*** DATASET RECORDS ***
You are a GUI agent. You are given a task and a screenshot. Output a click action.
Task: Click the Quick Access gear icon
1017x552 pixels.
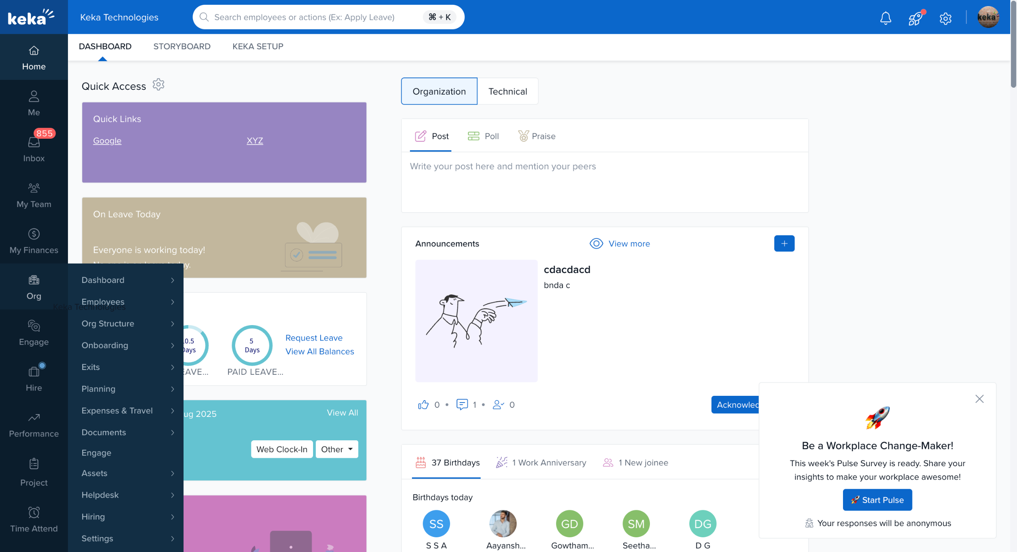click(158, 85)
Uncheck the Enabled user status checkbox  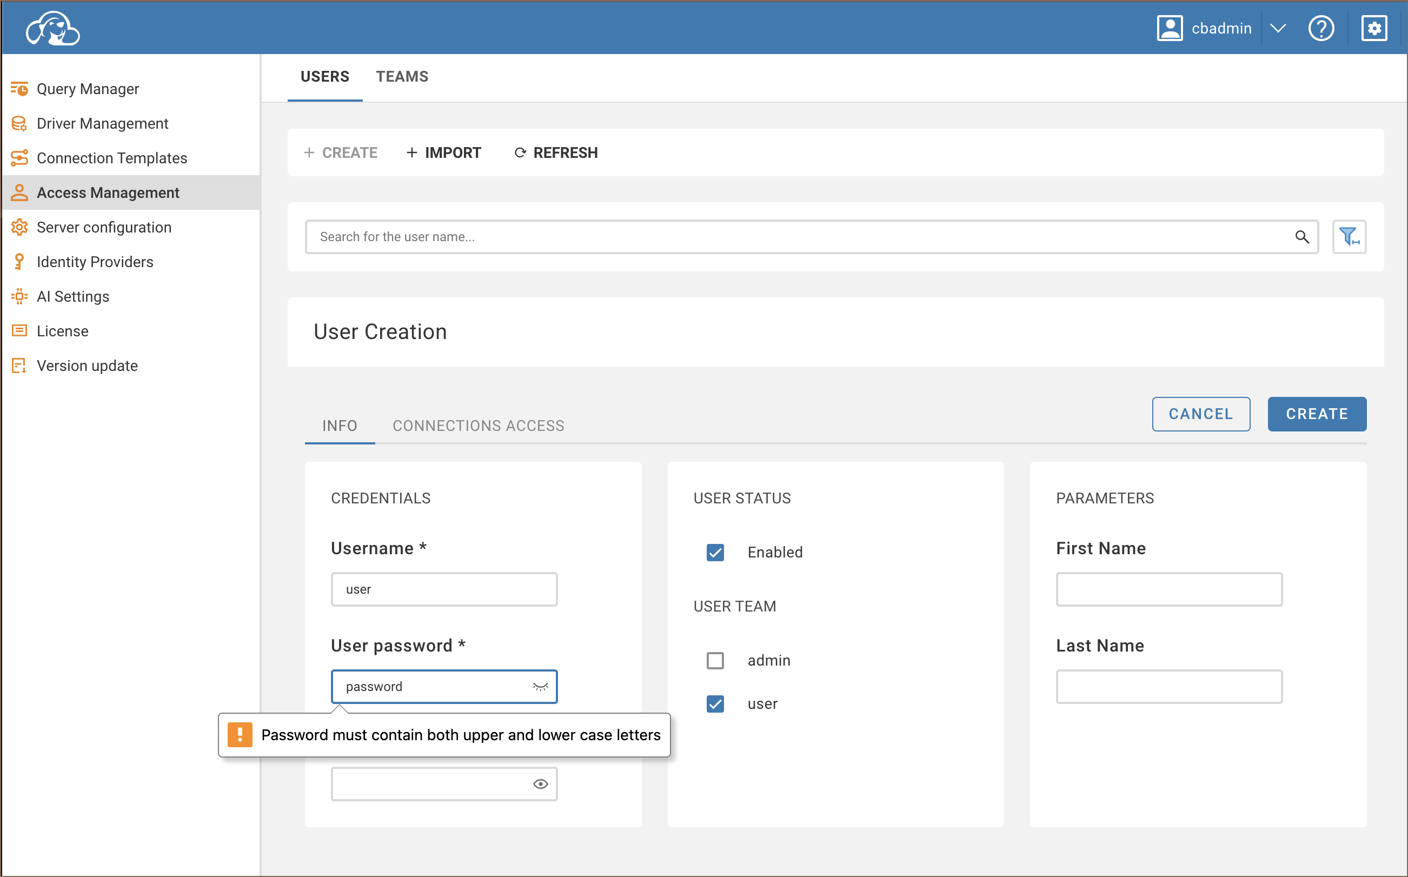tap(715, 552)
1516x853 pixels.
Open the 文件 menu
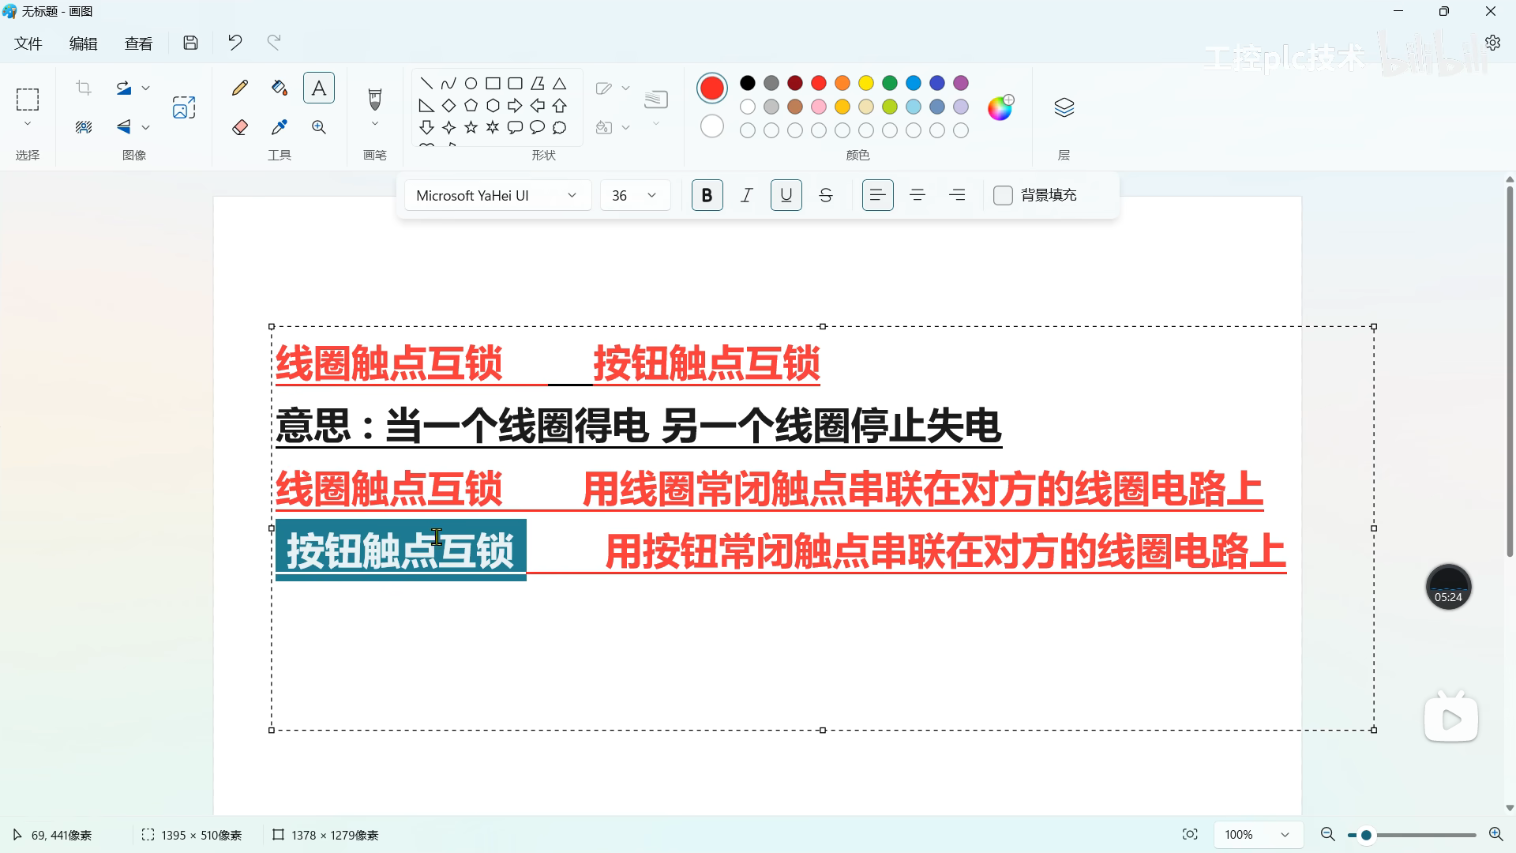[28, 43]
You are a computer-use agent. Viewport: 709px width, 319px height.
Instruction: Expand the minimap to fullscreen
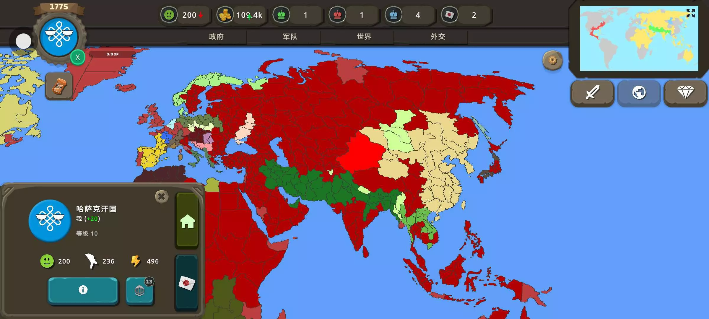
***
__EXERCISE GOAL__. Find each line in the records that contains the string "agent", then say how many there are and nothing else.

__RESPONSE AREA__. 2